#### [What you will do]
All lines holding the word "Från" should be located in the records and copied.

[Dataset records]

——————

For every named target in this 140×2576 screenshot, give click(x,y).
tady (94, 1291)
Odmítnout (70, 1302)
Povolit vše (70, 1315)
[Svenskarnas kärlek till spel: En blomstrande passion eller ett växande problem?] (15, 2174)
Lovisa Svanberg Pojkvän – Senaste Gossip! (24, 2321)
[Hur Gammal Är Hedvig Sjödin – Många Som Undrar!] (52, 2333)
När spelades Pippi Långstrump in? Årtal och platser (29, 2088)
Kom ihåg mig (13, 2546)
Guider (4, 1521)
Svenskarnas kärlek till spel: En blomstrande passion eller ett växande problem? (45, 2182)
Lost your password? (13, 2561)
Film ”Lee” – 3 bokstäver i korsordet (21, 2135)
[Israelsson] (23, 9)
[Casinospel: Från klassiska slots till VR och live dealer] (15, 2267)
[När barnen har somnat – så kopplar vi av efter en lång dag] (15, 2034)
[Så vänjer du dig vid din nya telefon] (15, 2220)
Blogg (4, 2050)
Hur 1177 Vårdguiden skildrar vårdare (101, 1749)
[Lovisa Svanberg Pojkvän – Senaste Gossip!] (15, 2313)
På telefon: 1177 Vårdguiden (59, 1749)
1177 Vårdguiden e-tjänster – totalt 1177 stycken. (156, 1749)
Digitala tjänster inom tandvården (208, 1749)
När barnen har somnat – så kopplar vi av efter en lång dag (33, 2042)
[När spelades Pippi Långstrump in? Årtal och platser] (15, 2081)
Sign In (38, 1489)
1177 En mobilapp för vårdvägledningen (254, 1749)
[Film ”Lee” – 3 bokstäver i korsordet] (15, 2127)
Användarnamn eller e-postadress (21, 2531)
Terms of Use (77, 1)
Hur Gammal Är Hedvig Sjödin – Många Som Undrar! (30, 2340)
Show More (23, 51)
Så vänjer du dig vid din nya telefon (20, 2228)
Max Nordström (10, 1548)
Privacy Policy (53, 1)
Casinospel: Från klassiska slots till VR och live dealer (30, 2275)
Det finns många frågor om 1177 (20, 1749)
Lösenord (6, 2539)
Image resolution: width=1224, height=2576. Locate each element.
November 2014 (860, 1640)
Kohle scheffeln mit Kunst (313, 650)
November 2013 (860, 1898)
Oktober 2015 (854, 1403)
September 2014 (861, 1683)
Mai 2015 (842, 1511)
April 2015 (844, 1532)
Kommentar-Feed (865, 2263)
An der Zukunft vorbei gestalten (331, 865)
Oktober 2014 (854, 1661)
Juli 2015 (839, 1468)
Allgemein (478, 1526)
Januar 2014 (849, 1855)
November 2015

——————

#### [Written reply]
[Casinospel: Från klassiska slots till VR och live dealer] (15, 2267)
Casinospel: Från klassiska slots till VR och live dealer (30, 2275)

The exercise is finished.